*GOALS*.
1. In the forum question about arrays, list every entry of the value array whose position falls in group 3 of group_id.
2. According to the forum question about arrays, roughly how long are the actual arrays?
3. Go on with the forum question about arrays, picking up after its final sentence.

─── SUPPLIED PASSAGE ───

Reputation: 1986
I have two arrays:
int group_id[] = {1, 1, 2, 2, 2, 3, 3, 3};
int value[] = {1, 0, 3, 5, 0, 2, 1, 6};
From the second array, I need to return the largest value within the group_id
index (not including the current index position), the result (in a new array) would be:
{0, 1, 5, 3, 5, 6, 6, 2}
The arrays are a lot longer (~10 millions), so looking for an efficient solution.
Clarification:
The first two elements of value
belong to group_id
= 1, the first element will return 0 as the highest value as it can't return its self. The second element will will return 1 as it's the largest value in group_id
1.

─── PROVIDED MATERIAL ───

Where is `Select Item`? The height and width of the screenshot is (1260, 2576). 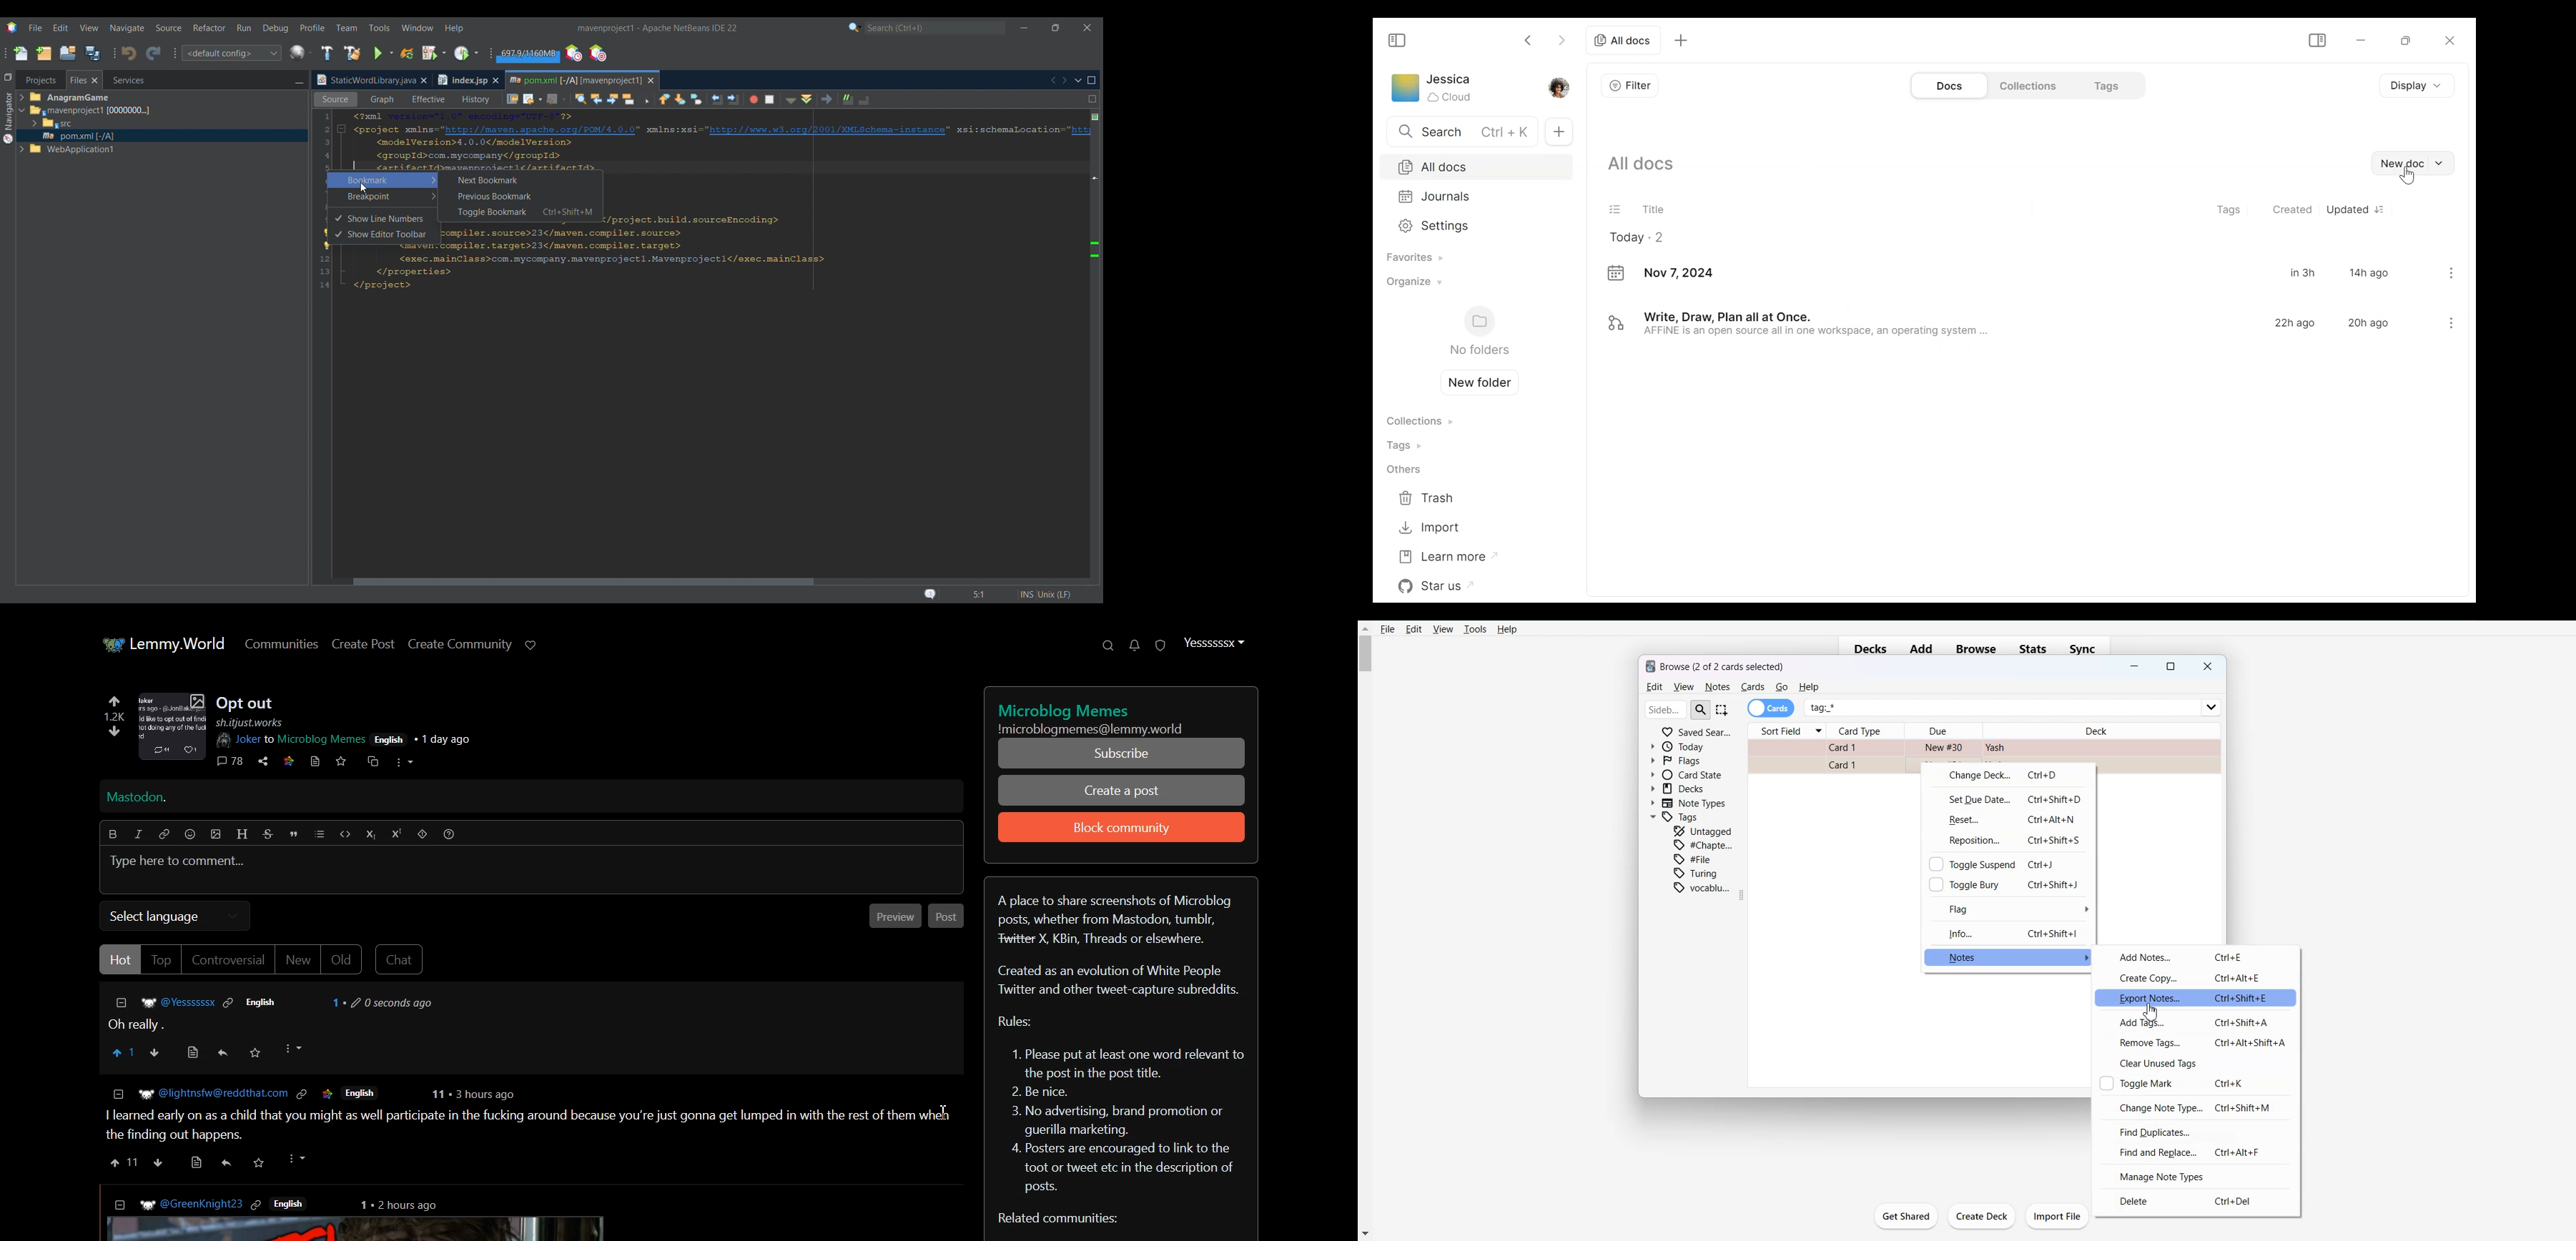
Select Item is located at coordinates (1723, 710).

───

*RESPONSES IN ORDER*.
1. 2, 1, 6

2. About 10 million elements.

3.
the third, fourth and fifth elements (3, 5, 0) belong to group_id
2, the first will return 5, the second 3 (as it can't return its own index and the third will return 5).
It isn't clear that all the elements in group_id with the same number are adjacent (but that is crucial for efficiency).
Good point, you can assume they are all adjacent.
It isn't clear what should happen if there was only one entry in group_id with a given value — there isn't an alternative entry to use, so what should happen (or should the code abandon ship if the input is invalid).
Assume invalid.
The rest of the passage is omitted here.